::: Given entries :::

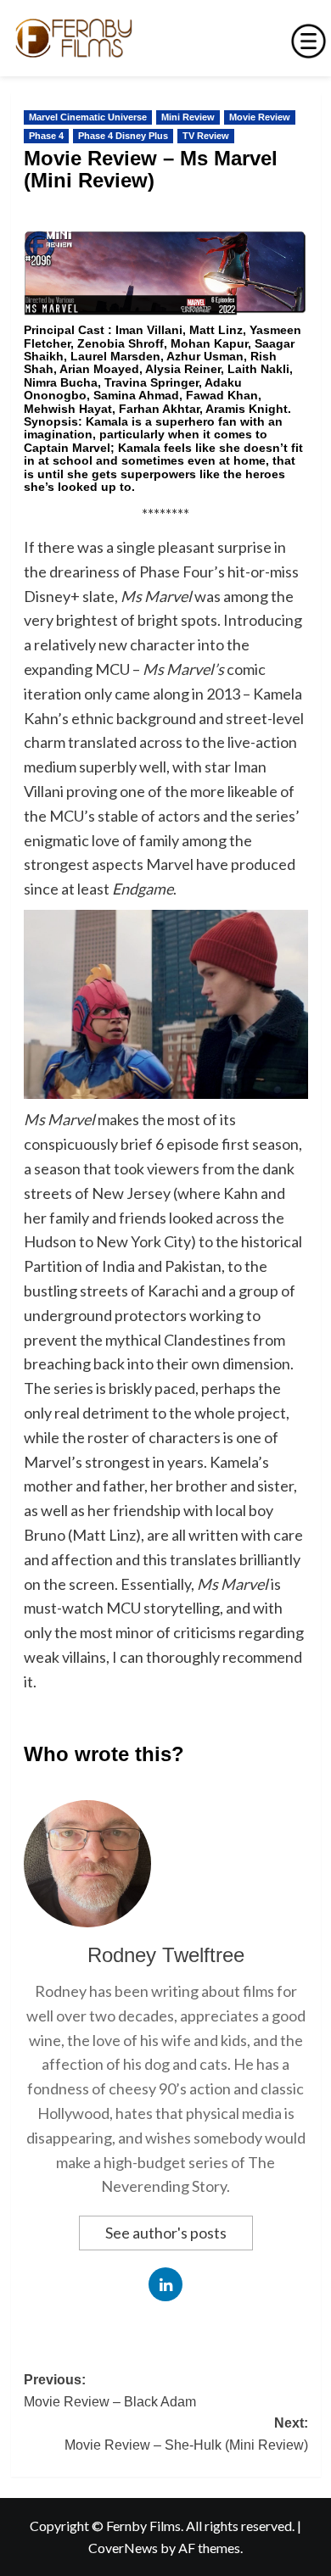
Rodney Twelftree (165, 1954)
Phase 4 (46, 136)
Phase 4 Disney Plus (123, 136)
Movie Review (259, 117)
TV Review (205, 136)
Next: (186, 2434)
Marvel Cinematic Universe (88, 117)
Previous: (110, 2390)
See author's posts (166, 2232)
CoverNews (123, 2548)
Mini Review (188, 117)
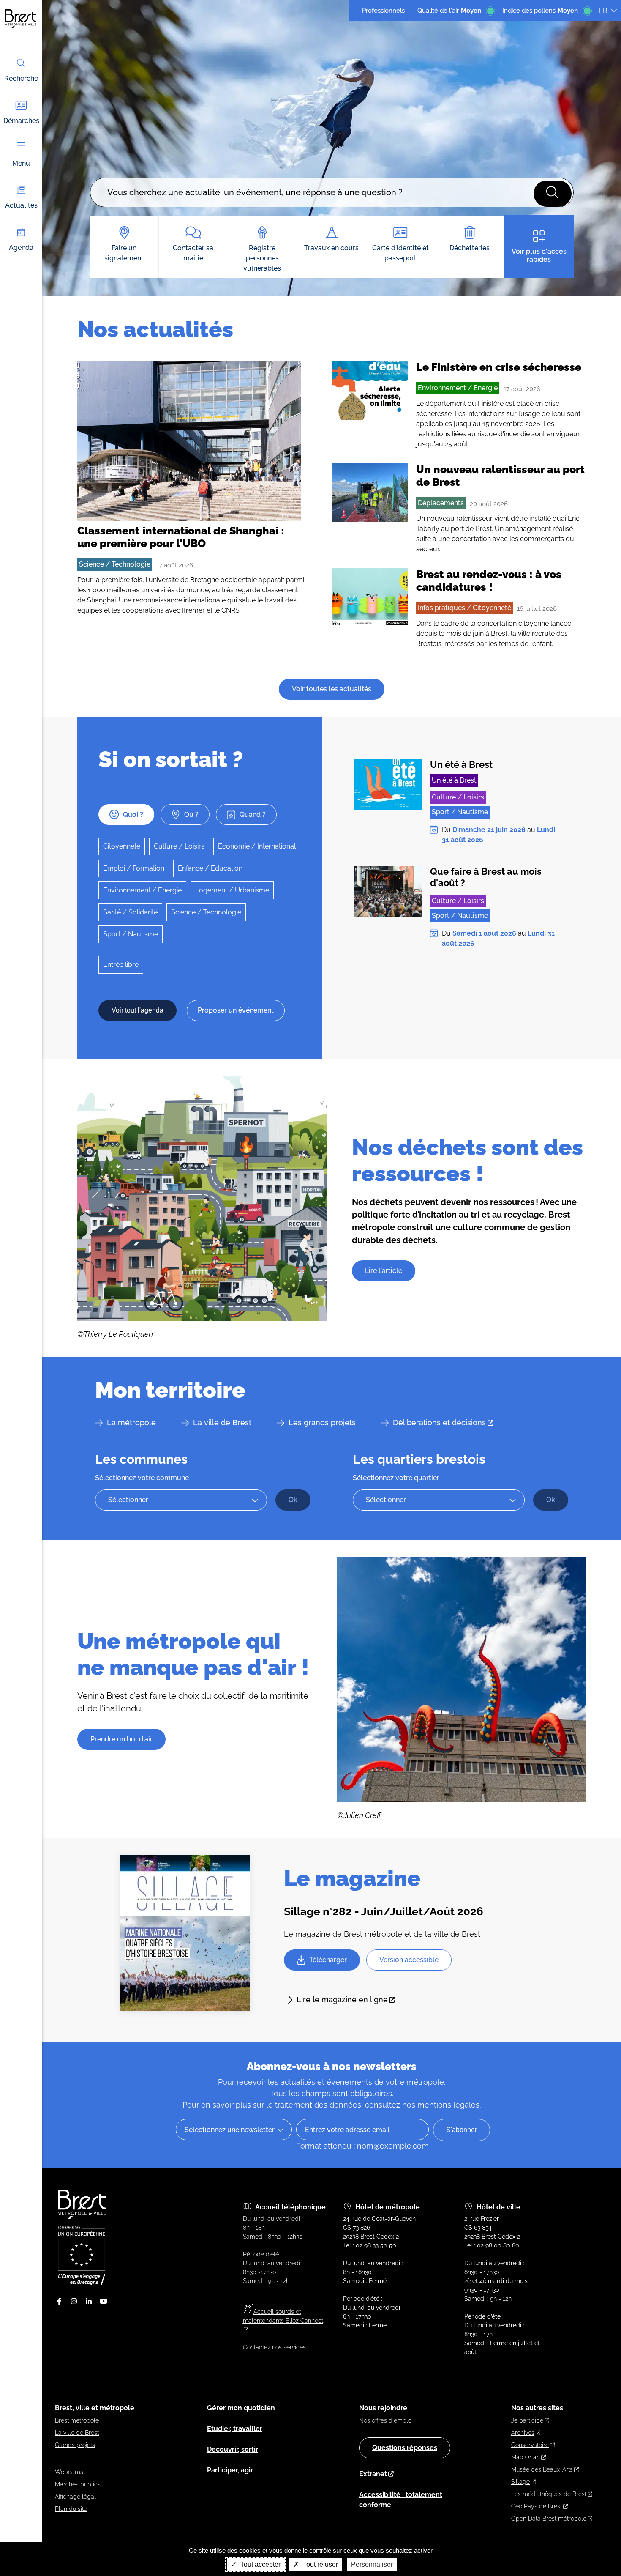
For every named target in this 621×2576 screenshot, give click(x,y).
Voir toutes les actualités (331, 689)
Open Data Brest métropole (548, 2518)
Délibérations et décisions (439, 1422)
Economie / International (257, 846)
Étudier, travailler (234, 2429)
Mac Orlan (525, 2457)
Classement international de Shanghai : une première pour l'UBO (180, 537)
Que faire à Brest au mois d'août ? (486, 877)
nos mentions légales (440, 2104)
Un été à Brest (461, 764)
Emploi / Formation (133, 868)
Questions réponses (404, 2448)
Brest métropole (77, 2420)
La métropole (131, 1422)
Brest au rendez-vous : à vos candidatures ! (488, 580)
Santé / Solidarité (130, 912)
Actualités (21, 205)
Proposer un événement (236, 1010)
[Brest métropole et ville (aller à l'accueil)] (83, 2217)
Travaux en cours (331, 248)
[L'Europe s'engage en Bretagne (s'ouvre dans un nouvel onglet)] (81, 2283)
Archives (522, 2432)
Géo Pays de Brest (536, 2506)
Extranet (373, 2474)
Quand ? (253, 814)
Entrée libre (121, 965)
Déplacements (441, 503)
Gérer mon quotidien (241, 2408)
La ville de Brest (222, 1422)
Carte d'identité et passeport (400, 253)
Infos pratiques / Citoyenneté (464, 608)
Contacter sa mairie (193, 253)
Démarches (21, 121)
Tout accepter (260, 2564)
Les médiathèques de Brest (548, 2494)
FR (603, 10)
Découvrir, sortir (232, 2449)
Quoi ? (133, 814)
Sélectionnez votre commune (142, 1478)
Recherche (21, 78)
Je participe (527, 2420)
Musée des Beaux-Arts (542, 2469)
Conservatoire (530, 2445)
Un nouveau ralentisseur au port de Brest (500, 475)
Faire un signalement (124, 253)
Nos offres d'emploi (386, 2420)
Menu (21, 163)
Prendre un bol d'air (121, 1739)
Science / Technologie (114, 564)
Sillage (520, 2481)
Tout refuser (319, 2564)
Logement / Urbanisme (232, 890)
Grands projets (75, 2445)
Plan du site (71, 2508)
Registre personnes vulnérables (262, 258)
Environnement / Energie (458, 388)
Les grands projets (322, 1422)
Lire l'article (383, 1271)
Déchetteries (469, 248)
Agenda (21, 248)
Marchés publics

:::

◆ Task objective
Where a line of the entries above holds the word "métropole", return that line.

◆ Written response
Open Data Brest métropole (548, 2518)
Brest métropole (77, 2420)
La métropole (131, 1422)
[Brest métropole et ville (aller à l'accueil)] (83, 2217)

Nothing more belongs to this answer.